In Gimme Ten they have crafted a record for people with a near non-existent attention span. The ten tracks are immediate, catchy and energetic. With a sound best described as angular and post-punk, it is reminiscent of Foals before they went all glacial.
Like all good bands singing in their second language (ie, Kraftwerk) the lyrics routinely contain unconventional and entertaining turns of phrase that leave you scratching your head. “I do not worry because you keep the knife on my plate” is a prime example. The less perplexing, “You can take your silver spoon, and stick it to your mum”, showcases their tongue in cheek humour, or a misguided application to be crowned ‘Norway’s Working Class Heroes 2011’. The less hyperactive ‘Walking The Dog’ brings to the fore some dub bass to hold the song together. While ‘It’s Official’ somehow simultaneously pulls off being sleazy and endearing.

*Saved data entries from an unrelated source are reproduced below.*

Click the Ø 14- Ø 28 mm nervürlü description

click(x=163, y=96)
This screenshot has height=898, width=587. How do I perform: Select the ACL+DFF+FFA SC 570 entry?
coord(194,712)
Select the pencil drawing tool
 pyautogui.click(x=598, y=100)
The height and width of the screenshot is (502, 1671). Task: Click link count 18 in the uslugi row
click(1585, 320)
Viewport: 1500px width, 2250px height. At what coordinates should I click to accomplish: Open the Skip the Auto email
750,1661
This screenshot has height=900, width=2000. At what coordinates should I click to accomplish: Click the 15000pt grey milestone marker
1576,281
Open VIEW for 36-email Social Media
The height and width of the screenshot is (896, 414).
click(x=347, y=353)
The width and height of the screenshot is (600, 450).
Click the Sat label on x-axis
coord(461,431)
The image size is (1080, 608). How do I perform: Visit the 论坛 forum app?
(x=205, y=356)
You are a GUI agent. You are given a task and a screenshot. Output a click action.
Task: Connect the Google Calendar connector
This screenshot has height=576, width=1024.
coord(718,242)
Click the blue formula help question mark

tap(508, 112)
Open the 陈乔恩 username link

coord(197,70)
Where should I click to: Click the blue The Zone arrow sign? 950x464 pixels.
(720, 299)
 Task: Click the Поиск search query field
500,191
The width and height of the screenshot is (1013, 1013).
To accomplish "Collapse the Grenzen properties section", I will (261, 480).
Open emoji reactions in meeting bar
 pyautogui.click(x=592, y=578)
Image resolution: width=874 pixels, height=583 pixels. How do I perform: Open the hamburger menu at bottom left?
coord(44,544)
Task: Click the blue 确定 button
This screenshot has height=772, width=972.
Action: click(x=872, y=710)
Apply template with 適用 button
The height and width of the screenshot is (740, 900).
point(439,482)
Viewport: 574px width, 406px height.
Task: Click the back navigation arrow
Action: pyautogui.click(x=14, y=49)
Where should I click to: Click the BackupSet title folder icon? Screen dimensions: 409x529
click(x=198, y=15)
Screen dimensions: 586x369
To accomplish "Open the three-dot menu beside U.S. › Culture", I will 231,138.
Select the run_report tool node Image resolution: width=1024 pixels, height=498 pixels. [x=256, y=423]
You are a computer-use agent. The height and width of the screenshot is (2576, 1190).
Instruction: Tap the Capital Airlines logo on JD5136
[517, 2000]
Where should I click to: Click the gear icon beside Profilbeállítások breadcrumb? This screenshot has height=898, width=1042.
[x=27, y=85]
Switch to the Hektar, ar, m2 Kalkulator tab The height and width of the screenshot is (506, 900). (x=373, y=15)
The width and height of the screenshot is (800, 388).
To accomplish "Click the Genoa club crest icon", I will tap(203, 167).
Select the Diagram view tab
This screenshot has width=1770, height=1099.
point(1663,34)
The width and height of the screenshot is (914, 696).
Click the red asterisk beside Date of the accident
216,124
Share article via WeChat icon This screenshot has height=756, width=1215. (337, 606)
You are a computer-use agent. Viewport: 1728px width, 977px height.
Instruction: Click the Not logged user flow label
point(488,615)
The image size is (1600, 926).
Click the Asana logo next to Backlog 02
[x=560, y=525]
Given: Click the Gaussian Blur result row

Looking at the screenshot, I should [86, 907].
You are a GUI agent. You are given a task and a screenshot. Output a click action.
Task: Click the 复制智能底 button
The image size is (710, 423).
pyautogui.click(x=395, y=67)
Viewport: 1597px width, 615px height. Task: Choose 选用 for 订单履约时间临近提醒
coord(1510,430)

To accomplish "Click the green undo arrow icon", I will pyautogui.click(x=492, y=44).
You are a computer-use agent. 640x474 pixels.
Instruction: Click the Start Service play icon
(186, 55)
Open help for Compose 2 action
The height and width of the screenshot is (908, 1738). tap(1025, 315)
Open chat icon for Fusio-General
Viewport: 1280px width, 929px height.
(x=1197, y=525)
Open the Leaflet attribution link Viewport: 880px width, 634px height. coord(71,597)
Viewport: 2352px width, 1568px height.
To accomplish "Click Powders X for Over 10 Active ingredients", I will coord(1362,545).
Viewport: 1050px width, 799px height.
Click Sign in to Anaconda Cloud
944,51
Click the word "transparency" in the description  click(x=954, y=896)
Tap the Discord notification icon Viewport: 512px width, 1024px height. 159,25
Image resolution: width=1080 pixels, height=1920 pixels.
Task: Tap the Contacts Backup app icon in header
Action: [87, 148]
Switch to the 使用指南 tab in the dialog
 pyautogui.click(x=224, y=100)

The annoying thing with Gimme Ten is that the songs are good. They have character, energy and wit. I really can’t understand why they didn’t just flesh them out. They have done conventional releases before, such as Cry Baby, that garnered credible reviews. Whatr we are left with here is essentially a collection of well polished ideas.
It’s a little bit hard to get beyond the gimmick. Like the absent father who went out to get a packet of cigarettes and never came back, nothing sticks around long enough to leave a lasting impression. No matter how hard you look for a positive from the experience, ultimately you’re left feeling short-changed.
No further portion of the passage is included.